Problem description: Directions for the data below: repeat exactly the lines from the one with "Select the Default links radio button" through the one with "Screen dimensions: 184x151", both included, and omit all pictures.

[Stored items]
==*==

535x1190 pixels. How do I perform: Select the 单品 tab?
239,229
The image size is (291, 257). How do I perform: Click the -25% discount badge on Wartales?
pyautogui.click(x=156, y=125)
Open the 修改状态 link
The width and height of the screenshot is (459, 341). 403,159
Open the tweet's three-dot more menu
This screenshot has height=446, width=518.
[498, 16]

==*==

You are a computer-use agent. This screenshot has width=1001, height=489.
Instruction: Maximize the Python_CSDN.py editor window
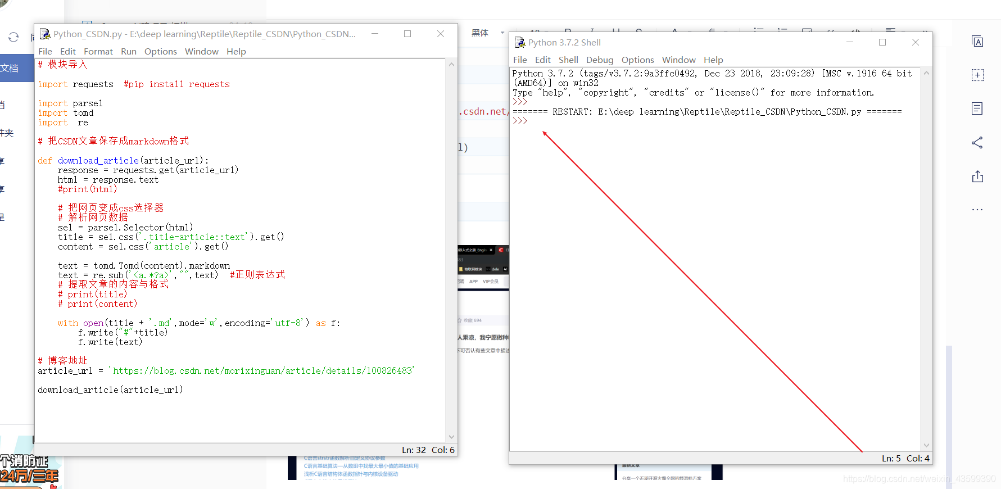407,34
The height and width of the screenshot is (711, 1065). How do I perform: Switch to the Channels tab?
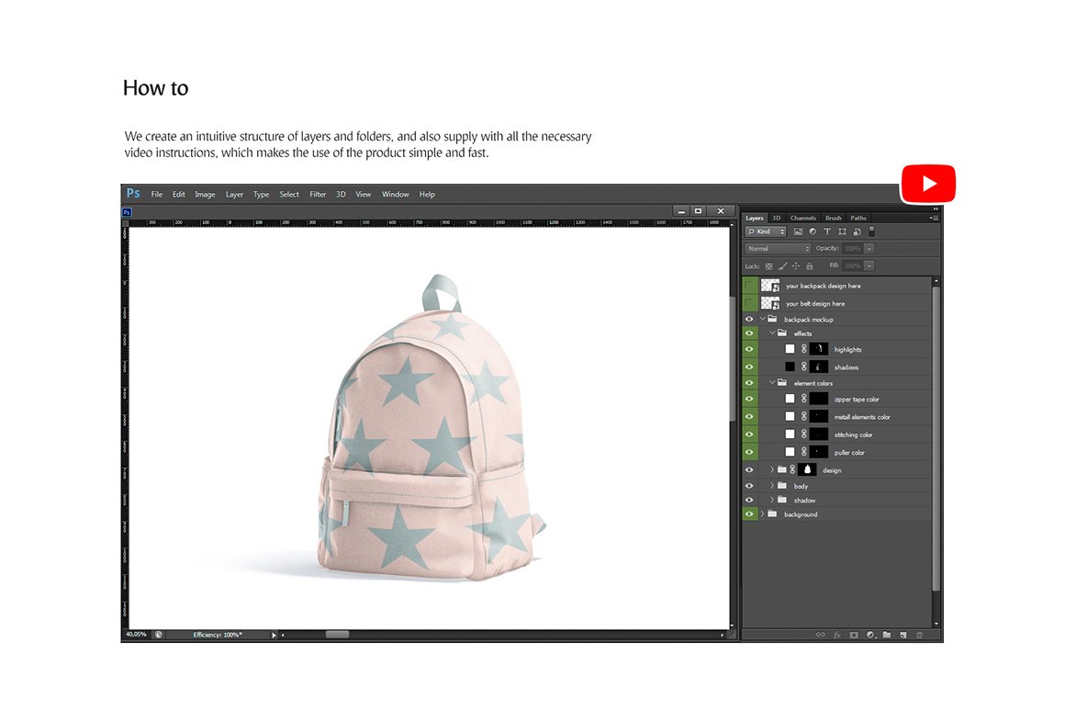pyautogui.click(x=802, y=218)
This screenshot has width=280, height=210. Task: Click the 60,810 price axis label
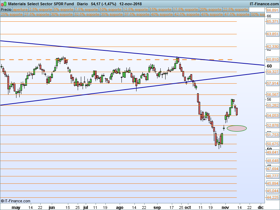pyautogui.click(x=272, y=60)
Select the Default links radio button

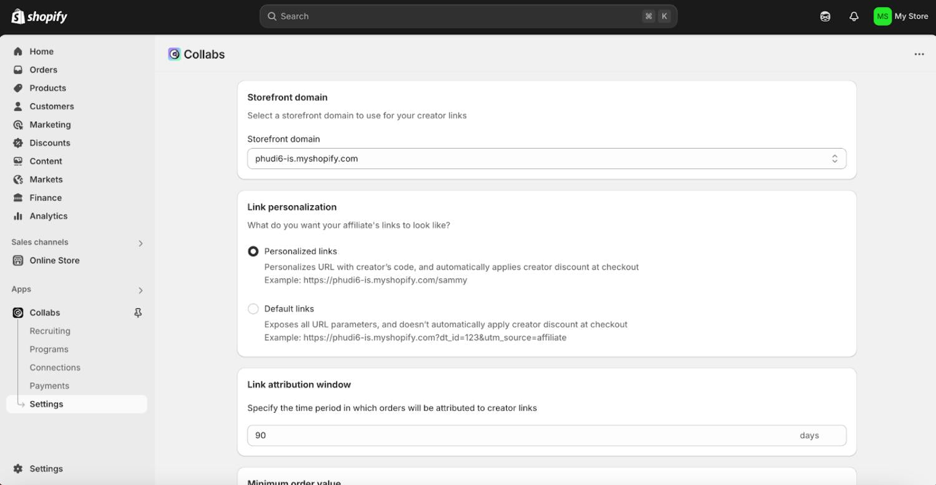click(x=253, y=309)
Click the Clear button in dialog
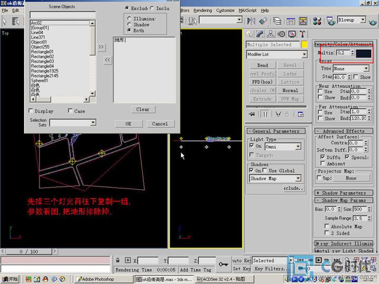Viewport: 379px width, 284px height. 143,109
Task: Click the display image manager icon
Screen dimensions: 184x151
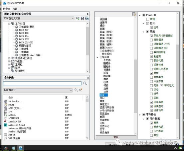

==*==

Completed task:
Select the Default links radio button

click(x=253, y=309)
Click the Clear button in dialog
Viewport: 379px width, 284px height. 143,109
Task: Click the display image manager icon
Screen dimensions: 184x151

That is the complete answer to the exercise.